> Task objective: Using the data below, count the lines where "Select" appears, and answer with the number alone.
START Recorded data
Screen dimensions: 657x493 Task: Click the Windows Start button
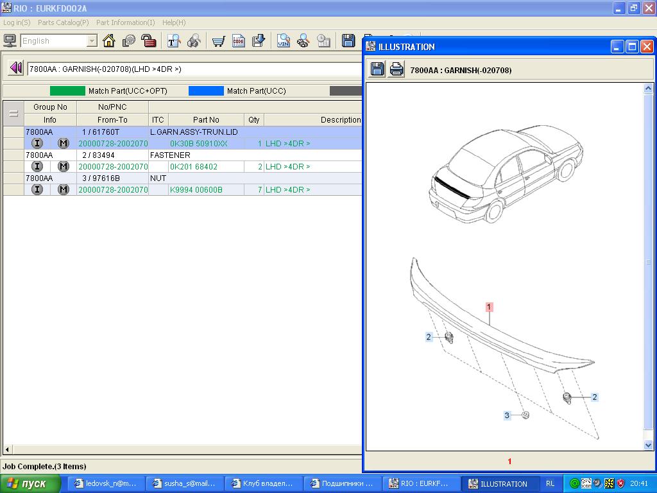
END Recorded data
START Recorded data
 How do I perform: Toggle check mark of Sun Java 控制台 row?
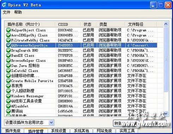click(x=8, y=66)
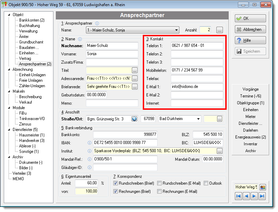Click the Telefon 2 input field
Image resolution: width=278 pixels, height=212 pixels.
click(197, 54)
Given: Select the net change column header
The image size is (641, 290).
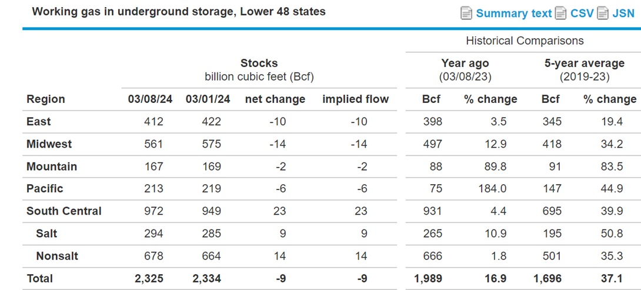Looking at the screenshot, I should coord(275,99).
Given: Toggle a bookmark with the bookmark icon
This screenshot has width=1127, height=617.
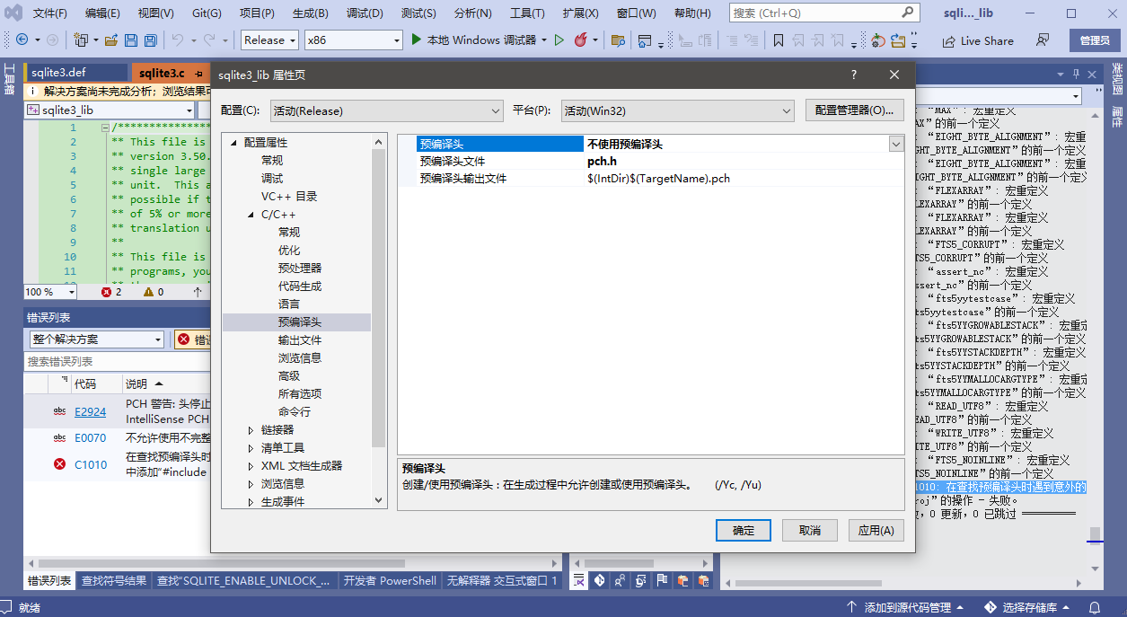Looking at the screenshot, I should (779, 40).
END Recorded data
START Recorded data
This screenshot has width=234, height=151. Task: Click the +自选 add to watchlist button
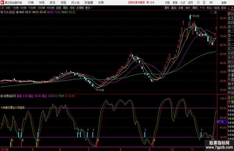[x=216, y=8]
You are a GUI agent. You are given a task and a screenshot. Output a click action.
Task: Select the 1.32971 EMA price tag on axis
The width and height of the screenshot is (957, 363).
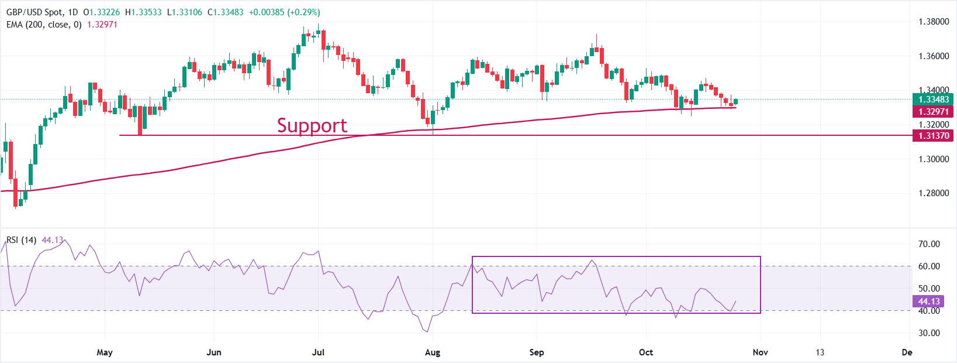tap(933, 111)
END Recorded data
> Output below: 2